----- Records to process

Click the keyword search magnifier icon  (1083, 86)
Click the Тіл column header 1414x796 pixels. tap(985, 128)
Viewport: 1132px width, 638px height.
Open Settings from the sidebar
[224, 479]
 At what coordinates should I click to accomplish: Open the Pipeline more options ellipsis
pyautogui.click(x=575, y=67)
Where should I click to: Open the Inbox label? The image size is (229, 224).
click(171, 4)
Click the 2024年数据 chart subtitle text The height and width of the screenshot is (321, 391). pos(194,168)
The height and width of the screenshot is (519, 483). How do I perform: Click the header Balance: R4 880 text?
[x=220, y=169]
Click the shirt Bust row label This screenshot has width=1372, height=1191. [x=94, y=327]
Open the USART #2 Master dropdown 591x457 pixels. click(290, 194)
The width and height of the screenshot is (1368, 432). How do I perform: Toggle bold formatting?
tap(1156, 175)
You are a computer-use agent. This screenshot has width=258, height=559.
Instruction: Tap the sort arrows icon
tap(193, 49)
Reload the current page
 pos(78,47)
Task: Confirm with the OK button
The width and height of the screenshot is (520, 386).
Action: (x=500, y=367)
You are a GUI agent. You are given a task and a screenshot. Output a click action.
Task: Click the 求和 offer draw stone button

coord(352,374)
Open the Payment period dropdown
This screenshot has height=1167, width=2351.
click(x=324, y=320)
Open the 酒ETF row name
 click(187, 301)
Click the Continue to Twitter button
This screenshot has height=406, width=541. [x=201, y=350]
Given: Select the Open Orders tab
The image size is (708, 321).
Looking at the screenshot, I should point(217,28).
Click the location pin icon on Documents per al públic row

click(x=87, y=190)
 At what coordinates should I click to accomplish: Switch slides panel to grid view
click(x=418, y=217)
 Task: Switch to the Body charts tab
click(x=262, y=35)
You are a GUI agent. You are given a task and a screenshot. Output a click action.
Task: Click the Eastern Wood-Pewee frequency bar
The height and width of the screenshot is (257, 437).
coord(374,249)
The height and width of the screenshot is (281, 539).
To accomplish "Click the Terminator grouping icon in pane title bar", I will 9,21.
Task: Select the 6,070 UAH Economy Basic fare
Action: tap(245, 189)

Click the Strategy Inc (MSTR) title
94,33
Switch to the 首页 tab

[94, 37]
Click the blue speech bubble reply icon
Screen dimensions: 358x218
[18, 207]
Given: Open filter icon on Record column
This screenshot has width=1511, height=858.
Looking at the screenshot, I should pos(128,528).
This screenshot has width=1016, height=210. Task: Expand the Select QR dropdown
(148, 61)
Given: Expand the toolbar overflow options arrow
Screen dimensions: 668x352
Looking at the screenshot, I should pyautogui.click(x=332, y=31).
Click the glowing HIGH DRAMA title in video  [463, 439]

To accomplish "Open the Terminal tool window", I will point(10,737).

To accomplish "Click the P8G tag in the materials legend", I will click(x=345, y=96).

----------

Put every line of the data above into a Markdown table with the columns Row and Content, numbering each line in order and leaving out blank lines.

*Solution below*:
| Row | Content |
|---|---|
| 1 | Click the keyword search magnifier icon  (1083, 86) |
| 2 | Click the Тіл column header 1414x796 pixels. tap(985, 128) |
| 3 | Viewport: 1132px width, 638px height. |
| 4 | Open Settings from the sidebar |
| 5 | [224, 479] |
| 6 |  At what coordinates should I click to accomplish: Open the Pipeline more options ellipsis |
| 7 | pyautogui.click(x=575, y=67) |
| 8 | Where should I click to: Open the Inbox label? The image size is (229, 224). |
| 9 | click(171, 4) |
| 10 | Click the 2024年数据 chart subtitle text The height and width of the screenshot is (321, 391). pos(194,168) |
| 11 | The height and width of the screenshot is (519, 483). How do I perform: Click the header Balance: R4 880 text? |
| 12 | [x=220, y=169] |
| 13 | Click the shirt Bust row label This screenshot has width=1372, height=1191. [x=94, y=327] |
| 14 | Open the USART #2 Master dropdown 591x457 pixels. click(290, 194) |
| 15 | The width and height of the screenshot is (1368, 432). How do I perform: Toggle bold formatting? |
| 16 | tap(1156, 175) |
| 17 | You are a computer-use agent. This screenshot has width=258, height=559. |
| 18 | Instruction: Tap the sort arrows icon |
| 19 | tap(193, 49) |
| 20 | Reload the current page |
| 21 |  pos(78,47) |
| 22 | Task: Confirm with the OK button |
| 23 | The width and height of the screenshot is (520, 386). |
| 24 | Action: (x=500, y=367) |
| 25 | You are a GUI agent. You are given a task and a screenshot. Output a click action. |
| 26 | Task: Click the 求和 offer draw stone button |
| 27 | coord(352,374) |
| 28 | Open the Payment period dropdown |
| 29 | This screenshot has height=1167, width=2351. |
| 30 | click(x=324, y=320) |
| 31 | Open the 酒ETF row name |
| 32 |  click(187, 301) |
| 33 | Click the Continue to Twitter button |
| 34 | This screenshot has height=406, width=541. [x=201, y=350] |
| 35 | Given: Select the Open Orders tab |
| 36 | The image size is (708, 321). |
| 37 | Looking at the screenshot, I should point(217,28). |
| 38 | Click the location pin icon on Documents per al públic row |
| 39 | click(x=87, y=190) |
| 40 |  At what coordinates should I click to accomplish: Switch slides panel to grid view |
| 41 | click(x=418, y=217) |
| 42 |  Task: Switch to the Body charts tab |
| 43 | click(x=262, y=35) |
| 44 | You are a GUI agent. You are given a task and a screenshot. Output a click action. |
| 45 | Task: Click the Eastern Wood-Pewee frequency bar |
| 46 | The height and width of the screenshot is (257, 437). |
| 47 | coord(374,249) |
| 48 | The height and width of the screenshot is (281, 539). |
| 49 | To accomplish "Click the Terminator grouping icon in pane title bar", I will 9,21. |
| 50 | Task: Select the 6,070 UAH Economy Basic fare |
| 51 | Action: tap(245, 189) |
| 52 | Click the Strategy Inc (MSTR) title |
| 53 | 94,33 |
| 54 | Switch to the 首页 tab |
| 55 | [94, 37] |
| 56 | Click the blue speech bubble reply icon |
| 57 | Screen dimensions: 358x218 |
| 58 | [18, 207] |
| 59 | Given: Open filter icon on Record column |
| 60 | This screenshot has width=1511, height=858. |
| 61 | Looking at the screenshot, I should pos(128,528). |
| 62 | This screenshot has width=1016, height=210. Task: Expand the Select QR dropdown |
| 63 | (148, 61) |
| 64 | Given: Expand the toolbar overflow options arrow |
| 65 | Screen dimensions: 668x352 |
| 66 | Looking at the screenshot, I should pyautogui.click(x=332, y=31). |
| 67 | Click the glowing HIGH DRAMA title in video  [463, 439] |
| 68 | To accomplish "Open the Terminal tool window", I will point(10,737). |
| 69 | To accomplish "Click the P8G tag in the materials legend", I will click(x=345, y=96). |